Friday, June 26, 2009

The June Daring Bakers' challenge was hosted by Jasmine of Confessions of a Cardamom Addict and Annemarie of Ambrosia and Nectar. They chose a Traditional (UK) Bakewell Tart... er... pudding that was inspired by a rich baking history dating back to the 1800's in England.
Bakewell tarts…er…puddings combine a number of dessert elements but still let you show off your area’s seasonal fruits.

Like many regional dishes there’s no “one way” to make a Bakewell Tart…er…Pudding, but most of today’s versions fall within one of two types. The first is the “pudding” where a layer of jam is covered by an almondy pastry cream and baked in puff pastry. The second is the “tart” where a rich shortcrust pastry holds jam and an almondy sponge cake-like filling.

This is the reason why I dared to make that yammy strawberry-rhubarb jam a few weeks ago. The tart was excellent. I expected it to have a very strong almond-y flavor but it was surprisingly mild. It is definitely something that I thoroughly enjoyed. I've made it twice since, it seems only to get better and better and take less and less time.

Monday, June 8, 2009

Mm-mm-mm... Strawberry jam

I always loved the taste of a home-made jam but never actually made one. Until now. For something that I was making over the weekend, I needed jam. Any jam, really. I was going to use a store bought jam that I have plenty of in the house until I remembered that I had some strawberries in the fridge that were getting old and that I also had some pectin that I bought a while back in hopes of making a jam. It did not take me too long to reach a brilliant conclusion that -- finally!-- it is time for some home made strawberry jam.

By the time I was ready for the jam-making session, the strawberries have already gone bad. Not letting this sway me off course, I ended up buying some strawberries from the store along with whatever rhubarb they had left. I used strawberry-rhubarb jam recipe from Mike's Table. Next time (and there will definitely be a next time), I will add some lemon juice to make that wonderful sweet and little tart flavor combination a little more pronounced.

Monday, June 1, 2009

Hello and Welcome!

This is my first attempt at blogging, mostly to showcase my creations for The Daring Kitchen.
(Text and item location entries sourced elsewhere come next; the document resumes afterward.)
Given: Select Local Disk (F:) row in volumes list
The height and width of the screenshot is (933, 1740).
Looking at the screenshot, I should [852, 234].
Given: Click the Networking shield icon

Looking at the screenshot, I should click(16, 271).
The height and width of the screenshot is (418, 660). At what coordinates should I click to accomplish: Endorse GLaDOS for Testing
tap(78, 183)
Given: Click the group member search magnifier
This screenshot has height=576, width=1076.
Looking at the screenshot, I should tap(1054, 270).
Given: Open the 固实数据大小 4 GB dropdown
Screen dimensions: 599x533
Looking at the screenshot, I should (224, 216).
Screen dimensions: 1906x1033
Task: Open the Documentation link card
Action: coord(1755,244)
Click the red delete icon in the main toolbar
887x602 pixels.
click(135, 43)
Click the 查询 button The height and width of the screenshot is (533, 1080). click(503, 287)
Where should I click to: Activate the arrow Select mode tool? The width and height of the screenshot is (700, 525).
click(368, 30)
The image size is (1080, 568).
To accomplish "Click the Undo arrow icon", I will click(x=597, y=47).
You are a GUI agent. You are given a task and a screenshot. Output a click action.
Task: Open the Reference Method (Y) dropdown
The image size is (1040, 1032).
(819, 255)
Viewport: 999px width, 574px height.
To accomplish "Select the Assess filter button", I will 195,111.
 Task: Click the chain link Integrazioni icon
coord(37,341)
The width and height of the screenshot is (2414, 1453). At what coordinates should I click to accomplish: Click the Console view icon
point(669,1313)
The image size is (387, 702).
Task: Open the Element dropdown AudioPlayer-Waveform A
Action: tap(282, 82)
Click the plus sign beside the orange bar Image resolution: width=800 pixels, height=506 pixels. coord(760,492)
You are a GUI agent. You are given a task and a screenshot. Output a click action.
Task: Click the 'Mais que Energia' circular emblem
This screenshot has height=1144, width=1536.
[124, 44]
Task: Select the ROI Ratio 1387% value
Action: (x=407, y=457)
I am Anna, a cook in VA. I love, love, love food. Good food, to be precise. My mother showed me how to cook so that I could help around the kitchen and I was hooked. Cooking always makes me smile. Well, maybe not in the middle of it but afterwards, when all the pain and frustration are forgotten. How can you not smile remembering my dad's reaction to the news that I used his best wine for a fish stew of sorts or bright neon green frosting on cupcakes.